[Exercise directions] If a line comes after the one containing "Marchi [menuitem] (455, 73)", leave it out; copy every line before it, and that line too, exactly as written, starting from the first line of the entries.

Stored records:
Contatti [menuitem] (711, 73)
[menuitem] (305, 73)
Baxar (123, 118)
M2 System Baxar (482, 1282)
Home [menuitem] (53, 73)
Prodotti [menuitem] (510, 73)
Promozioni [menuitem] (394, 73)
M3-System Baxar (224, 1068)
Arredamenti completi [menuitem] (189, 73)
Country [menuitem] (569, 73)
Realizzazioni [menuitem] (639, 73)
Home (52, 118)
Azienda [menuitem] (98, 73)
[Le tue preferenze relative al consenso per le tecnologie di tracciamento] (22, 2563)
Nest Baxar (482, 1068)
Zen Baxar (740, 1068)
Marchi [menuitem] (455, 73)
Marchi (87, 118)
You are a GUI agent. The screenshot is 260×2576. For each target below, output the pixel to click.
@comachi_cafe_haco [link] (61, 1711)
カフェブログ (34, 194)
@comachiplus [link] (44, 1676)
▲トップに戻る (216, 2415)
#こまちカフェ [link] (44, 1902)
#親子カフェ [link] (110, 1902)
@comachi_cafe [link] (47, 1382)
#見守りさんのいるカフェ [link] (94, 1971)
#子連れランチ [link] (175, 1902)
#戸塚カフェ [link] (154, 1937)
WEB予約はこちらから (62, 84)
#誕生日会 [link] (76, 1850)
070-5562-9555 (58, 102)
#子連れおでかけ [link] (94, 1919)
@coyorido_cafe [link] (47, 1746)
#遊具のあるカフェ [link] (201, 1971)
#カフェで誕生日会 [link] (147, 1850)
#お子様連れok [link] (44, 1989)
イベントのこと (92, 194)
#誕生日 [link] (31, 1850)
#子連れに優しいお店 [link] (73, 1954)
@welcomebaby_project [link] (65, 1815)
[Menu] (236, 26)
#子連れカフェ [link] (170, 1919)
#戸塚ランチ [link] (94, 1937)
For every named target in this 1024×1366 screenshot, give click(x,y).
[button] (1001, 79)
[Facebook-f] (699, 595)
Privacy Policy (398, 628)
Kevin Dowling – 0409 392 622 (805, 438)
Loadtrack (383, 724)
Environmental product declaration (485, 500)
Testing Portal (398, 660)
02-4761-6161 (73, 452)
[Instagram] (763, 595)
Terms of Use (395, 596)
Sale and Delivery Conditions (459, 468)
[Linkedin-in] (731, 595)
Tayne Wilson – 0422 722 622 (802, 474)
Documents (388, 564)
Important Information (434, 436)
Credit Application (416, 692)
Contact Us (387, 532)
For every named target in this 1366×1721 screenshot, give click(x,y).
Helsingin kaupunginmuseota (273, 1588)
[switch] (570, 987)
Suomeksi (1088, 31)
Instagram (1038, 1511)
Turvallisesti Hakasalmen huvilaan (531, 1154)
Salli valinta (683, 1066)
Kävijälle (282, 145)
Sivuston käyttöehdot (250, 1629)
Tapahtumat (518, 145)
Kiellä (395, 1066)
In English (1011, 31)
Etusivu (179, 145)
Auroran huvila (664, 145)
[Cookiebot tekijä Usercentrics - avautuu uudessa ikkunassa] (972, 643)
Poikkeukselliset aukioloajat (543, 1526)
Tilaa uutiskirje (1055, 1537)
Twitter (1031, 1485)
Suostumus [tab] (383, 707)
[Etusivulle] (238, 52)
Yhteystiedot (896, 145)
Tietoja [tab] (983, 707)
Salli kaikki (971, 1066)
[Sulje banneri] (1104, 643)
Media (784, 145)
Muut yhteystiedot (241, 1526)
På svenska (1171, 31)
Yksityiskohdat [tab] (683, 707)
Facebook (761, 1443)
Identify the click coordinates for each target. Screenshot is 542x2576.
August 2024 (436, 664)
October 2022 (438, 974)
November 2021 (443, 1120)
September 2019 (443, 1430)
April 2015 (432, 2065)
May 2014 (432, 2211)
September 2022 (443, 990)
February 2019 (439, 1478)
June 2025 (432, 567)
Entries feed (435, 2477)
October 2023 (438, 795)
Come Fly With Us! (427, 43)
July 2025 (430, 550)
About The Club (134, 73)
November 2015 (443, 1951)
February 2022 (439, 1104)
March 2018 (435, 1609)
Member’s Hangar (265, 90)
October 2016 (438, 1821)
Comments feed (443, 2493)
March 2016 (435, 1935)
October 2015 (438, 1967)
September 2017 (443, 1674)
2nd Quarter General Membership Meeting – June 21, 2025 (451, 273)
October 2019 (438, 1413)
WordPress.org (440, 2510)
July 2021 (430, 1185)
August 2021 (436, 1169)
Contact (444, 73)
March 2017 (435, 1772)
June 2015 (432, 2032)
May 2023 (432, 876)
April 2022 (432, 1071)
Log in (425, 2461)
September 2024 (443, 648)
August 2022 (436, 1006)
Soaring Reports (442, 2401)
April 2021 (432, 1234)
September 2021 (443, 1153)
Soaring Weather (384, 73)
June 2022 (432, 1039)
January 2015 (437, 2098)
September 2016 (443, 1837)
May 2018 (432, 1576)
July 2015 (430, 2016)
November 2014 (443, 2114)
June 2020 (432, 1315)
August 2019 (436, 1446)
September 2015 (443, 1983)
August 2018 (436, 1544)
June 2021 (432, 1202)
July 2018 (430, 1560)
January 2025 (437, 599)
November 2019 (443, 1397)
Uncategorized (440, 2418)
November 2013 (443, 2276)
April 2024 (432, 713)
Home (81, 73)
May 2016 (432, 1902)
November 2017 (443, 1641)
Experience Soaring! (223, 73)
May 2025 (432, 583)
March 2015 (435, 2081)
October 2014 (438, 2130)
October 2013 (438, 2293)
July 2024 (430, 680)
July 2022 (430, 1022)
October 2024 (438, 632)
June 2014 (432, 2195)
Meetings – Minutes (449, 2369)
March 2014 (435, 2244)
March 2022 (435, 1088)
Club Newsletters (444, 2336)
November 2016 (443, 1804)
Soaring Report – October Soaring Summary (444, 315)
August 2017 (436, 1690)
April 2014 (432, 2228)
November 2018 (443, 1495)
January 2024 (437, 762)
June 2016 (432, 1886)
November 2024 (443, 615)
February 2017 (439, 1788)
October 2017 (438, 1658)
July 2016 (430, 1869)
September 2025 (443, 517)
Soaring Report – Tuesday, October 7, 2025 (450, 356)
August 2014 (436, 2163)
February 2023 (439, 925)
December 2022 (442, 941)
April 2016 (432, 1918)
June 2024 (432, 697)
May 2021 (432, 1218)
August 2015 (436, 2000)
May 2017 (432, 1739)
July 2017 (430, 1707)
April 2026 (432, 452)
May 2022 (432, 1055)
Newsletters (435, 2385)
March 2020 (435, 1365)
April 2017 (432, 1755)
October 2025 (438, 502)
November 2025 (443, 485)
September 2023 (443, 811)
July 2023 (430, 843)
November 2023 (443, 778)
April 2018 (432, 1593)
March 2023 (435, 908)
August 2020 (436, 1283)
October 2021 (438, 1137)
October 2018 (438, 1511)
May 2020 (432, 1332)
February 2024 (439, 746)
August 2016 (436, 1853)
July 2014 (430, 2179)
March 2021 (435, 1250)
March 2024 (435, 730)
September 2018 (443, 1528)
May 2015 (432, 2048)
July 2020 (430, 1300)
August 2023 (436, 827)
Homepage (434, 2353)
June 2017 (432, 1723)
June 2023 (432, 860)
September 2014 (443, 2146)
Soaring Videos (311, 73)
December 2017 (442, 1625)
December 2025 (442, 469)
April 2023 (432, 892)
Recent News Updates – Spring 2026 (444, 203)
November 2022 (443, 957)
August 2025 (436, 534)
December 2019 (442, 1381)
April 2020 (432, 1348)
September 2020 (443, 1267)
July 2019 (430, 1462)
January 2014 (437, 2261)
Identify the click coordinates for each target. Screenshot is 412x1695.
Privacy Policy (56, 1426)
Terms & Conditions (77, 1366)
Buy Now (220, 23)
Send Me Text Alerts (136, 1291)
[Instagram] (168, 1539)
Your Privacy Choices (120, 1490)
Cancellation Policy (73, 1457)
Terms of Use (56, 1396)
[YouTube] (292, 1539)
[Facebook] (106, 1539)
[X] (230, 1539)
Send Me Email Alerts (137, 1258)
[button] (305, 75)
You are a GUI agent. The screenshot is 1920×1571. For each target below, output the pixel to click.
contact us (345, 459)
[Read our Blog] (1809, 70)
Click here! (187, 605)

[Answer section]
Contatti [menuitem] (711, 73)
[menuitem] (305, 73)
Baxar (123, 118)
M2 System Baxar (482, 1282)
Home [menuitem] (53, 73)
Prodotti [menuitem] (510, 73)
Promozioni [menuitem] (394, 73)
M3-System Baxar (224, 1068)
Arredamenti completi [menuitem] (189, 73)
Country [menuitem] (569, 73)
Realizzazioni [menuitem] (639, 73)
Home (52, 118)
Azienda [menuitem] (98, 73)
[Le tue preferenze relative al consenso per le tecnologie di tracciamento] (22, 2563)
Nest Baxar (482, 1068)
Zen Baxar (740, 1068)
Marchi [menuitem] (455, 73)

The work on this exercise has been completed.